Free Markets Forever? Let History Judge

“Let History Judge” was the title of the book of one of my favorite Soviet-era historians — Roy Medvedev. I used to visit him back in the 1980s in his yellow-colored apartment building in the northwest quadrant of Moscow.
His type of five-story building was called a “Khruschovy” after Khruschev because lots were built in the Nikita years of the 1950s and early 1960s. Medvedev’s book also had a Khruschevian twist since it detailed the crimes of Josef Stalin — something permissible only after Khruschev’s “secret speech” of 1956.
Now comes an exhortation of another dynamic Soviet-era leader. Mikhail S. Gorbachev writes in Sunday’s Washington Post that the West could use a little perestroika right now. And he’s damned right about that.
Gorbachev will go down as one of the most important game changers of the late 20th century. He set the stage for the generally peaceful transition of a massive and hateful totalitarian state. His perestroika or “rebuilding” was flawed since it assumed the socialist state could be merely changed instead of dumped, but he still represents an uncanny honesty in analysis. For children of the Cold War such as me, that’s a bizarre irony since we were taught that Communist leaders only lie.
Here’s the essence of Gorbachev’s argument:
“In the West, the breakup of the Soviet Union was viewed as a total victory that proved that the West did not need to change. Western leaders were convinced that they were at the helm of the right system and of a well-functioning, almost perfect economic model. Scholars opined that history had ended. “The Washington Consensus,” the dogma of free markets, deregulation and balanced budgets at any cost, was force-fed to the world.
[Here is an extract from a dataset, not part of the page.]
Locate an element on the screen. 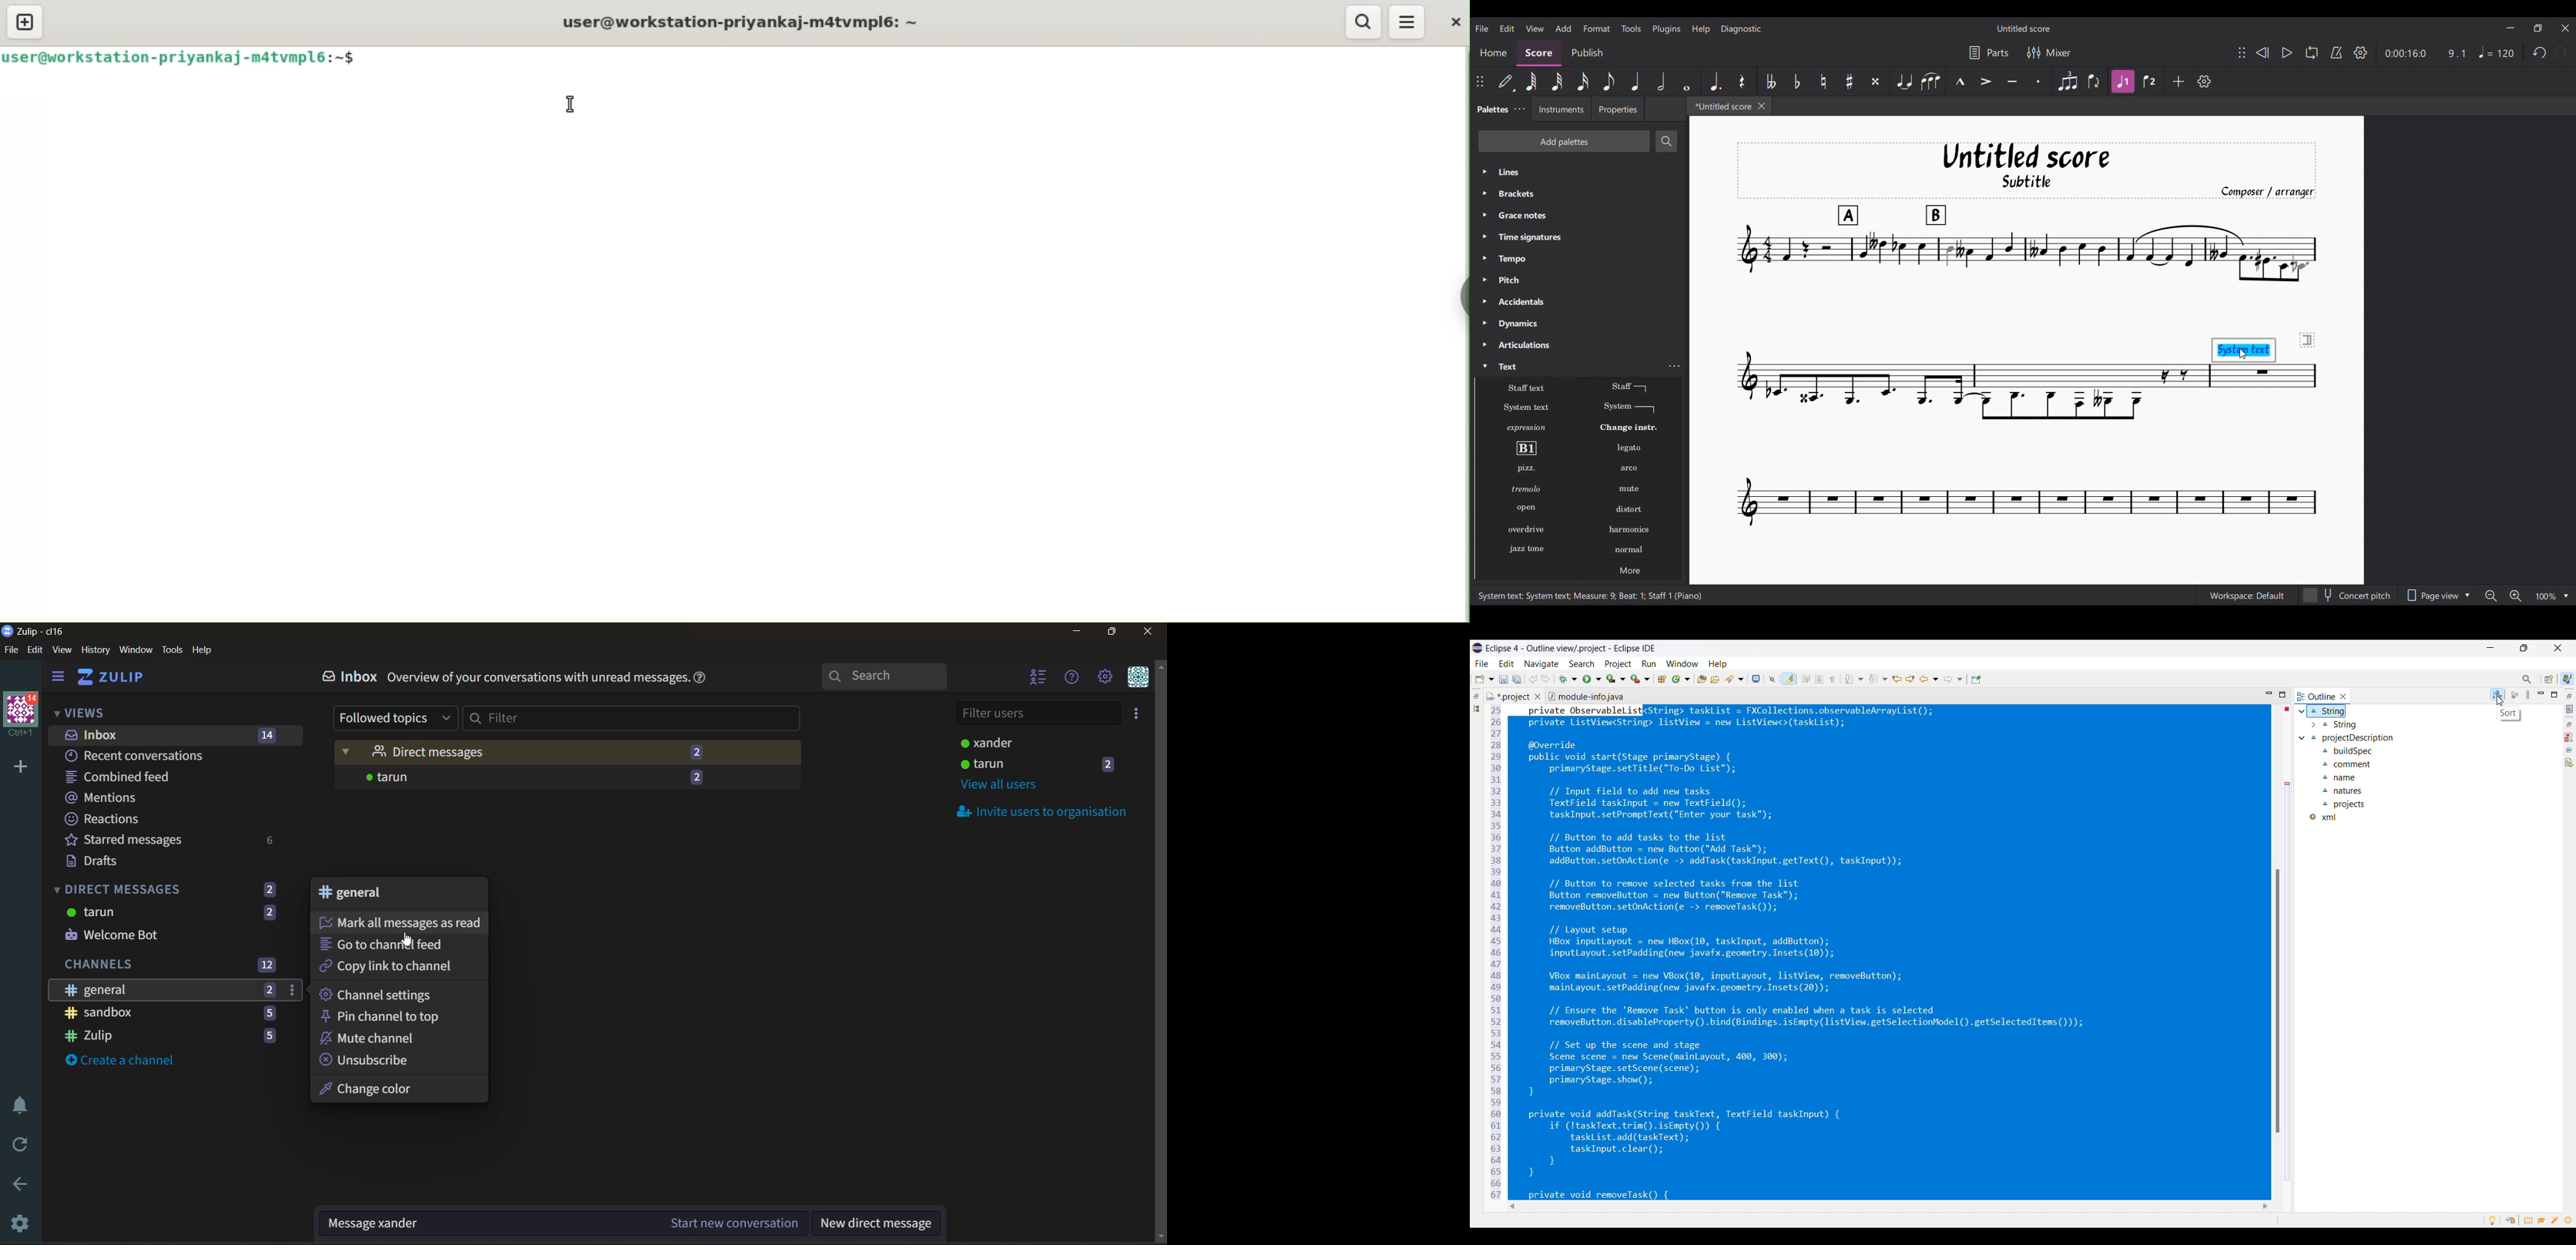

“But then came the economic crisis of 2008 and 2009, and it became clear that the new Western model was an illusion that benefited chiefly the very rich. Statistics show that the poor and the middle class saw little or no benefit from the economic growth of the past decades.
“The current global crisis demonstrates that the leaders of major powers, particularly the United States, had missed the signals that called for a perestroika. The result is a crisis that is not just financial and economic. It is political, too.
“The model that emerged during the final decades of the 20th Century has turned out to be unsustainable. It was based on a drive for super-profits and hyper-consumption for a few, on unrestrained exploitation of resources and on social and environmental irresponsibility.”
I don’t know of many who could say it better. I was in Moscow as a journalist during the Gorbachev era and then during Yeltsin. With Gorby, there was a great excitement, sort of like the mood in the U.S. in the 1960s when a number of big revolutions were underway, notably in race relations, sex roles and economic inequality. Gorbachev was much loved but when fast-paced history overtook events and the USSR fell apart in December 1991, there was an orgy of self congratulation in the West. Many, my New York-based editors included, said it was the triumph of Reagan-Thatcher free market policies, which, we now know, gives far too much credit to both conservative leaders.
When I returned to my Moscow post in 1993, I naturally couldn’t believe the changes. The KGB didn’t follow me around, they were working at private security at upscale grocery stores and came up to say hello, knowing me by name and asking how it was to be back. Along showcase streets once tightly controlled to let the Zil limos of the Party bosses race past, there were occasional mob shootouts.
But perhaps the most stunning change was how the U.S. Embassy no longer seemed very important. The sources you absolutely needed to have were at the International Monetary Fund.
The West, lead by George H.W. Bush and then by Bill Clinton, pretty much handed over running policies for the New Russia to the bureaucrats of the IMF, who, of course, were pushing the standard medicine of free markets trump all everywhere. Moscow had better balance its budget, get control of its money supply, end government services and get with the program if it were to get its next tranche of $4 billion in aid.
I’ll never forget what one Russian official, an old friend, warned me about. He was a little older than I and had been a Party apparatchik helping run a tractor factory. He was a pretty bright guy, ended up getting an MBA from Harvard and came back and took over the tractor factory in an LBO in the new privatization world. He was very worried saying that the West just didn’t get it. All the social services provided by the state, cradle to grave coverage of medicine, schools, vacations and funerals, went through the factories. After privatization, the social services were the first to be cut. Nothing was there to take its place. He said this was foolhardy, no matter what bullshit the IMF was pushing. The Chinese weren’t doing it this way and were a lot more successful.
And guess what? He was right. That’s one reason we have Putin and his shadow government of siloviki or power players today.
Gorbachev is dead on right about our need to rethink and restructure. We really need to stop thinking that the “free market” can solve all problems. Our supposedly wonderful economic model really only benefited the very rich. But today, everyone is paying the price for mindlessly following the ideas of laissez-faire conservatives.
So, let’s chuck the absolutist dogma of free markets, and, as Roy Medvedev would say, “Let History Judge.”